Żużel. ROW ma już gotowy skład?! Żyto zabiera głos i mówi o Drabiku! (WYWIAD)

Żużel. Alarmująca forma juniora Stali, perfekcyjny Szwed!

Martin starał się wysyłać swój patent do rozmaitych osób. Ma on przygotowaną dokładną ilustrację, jak ma to wszystko wyglądać. Jednak nikt z organów zarządzających nie raczył odpowiedzieć na jego patent.

– Wysłałem ten pomysł, z ilustracjami oraz informacjami, jak miałaby wówczas działać dmuchana banda. Nie otrzymałem jednak odpowiedzi. Powtórzyłem to kilka miesięcy później, ale nie otrzymałem ponownie wiadomości zwrotnej – przyznaje.

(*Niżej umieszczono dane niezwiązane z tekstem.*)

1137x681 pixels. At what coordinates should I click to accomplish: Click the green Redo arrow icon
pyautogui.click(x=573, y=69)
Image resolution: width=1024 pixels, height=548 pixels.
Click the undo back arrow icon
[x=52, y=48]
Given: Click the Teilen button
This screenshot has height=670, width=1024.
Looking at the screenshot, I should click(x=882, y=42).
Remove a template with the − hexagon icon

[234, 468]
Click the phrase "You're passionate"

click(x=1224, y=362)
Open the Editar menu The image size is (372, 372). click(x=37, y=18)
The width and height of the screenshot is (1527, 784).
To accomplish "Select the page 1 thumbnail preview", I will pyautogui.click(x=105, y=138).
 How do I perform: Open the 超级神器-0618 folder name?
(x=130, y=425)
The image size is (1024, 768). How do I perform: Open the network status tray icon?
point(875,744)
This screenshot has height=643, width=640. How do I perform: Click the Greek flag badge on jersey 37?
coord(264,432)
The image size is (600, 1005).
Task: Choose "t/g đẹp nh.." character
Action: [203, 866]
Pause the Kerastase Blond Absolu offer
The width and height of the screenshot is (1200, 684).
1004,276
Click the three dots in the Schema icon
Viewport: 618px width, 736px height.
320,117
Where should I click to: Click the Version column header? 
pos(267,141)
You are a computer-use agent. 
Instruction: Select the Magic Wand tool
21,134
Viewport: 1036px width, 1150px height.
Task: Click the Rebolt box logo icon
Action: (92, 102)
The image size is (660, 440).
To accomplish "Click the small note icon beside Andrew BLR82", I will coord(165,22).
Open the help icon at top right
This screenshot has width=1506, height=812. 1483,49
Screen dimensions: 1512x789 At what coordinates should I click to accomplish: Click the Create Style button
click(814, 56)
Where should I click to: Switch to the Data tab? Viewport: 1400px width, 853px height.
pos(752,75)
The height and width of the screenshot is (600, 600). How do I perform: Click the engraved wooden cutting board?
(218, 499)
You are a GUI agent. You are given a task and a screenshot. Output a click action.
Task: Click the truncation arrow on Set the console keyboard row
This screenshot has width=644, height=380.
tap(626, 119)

Kenyon przede wszystkim liczy na to, iż pomysł posłuży do powstania czegoś, dzięki czemu uda się wreszcie zapobiec podnoszeniu się dmuchanej bandy. Jako kibic ma dość oglądania brutalnych wypadków, które potem są w stanie zrujnować karierę danego zawodnika. Pozostaje jednak czekać na to, co wreszcie z tym faktem zrobi Speedway Control Bureau.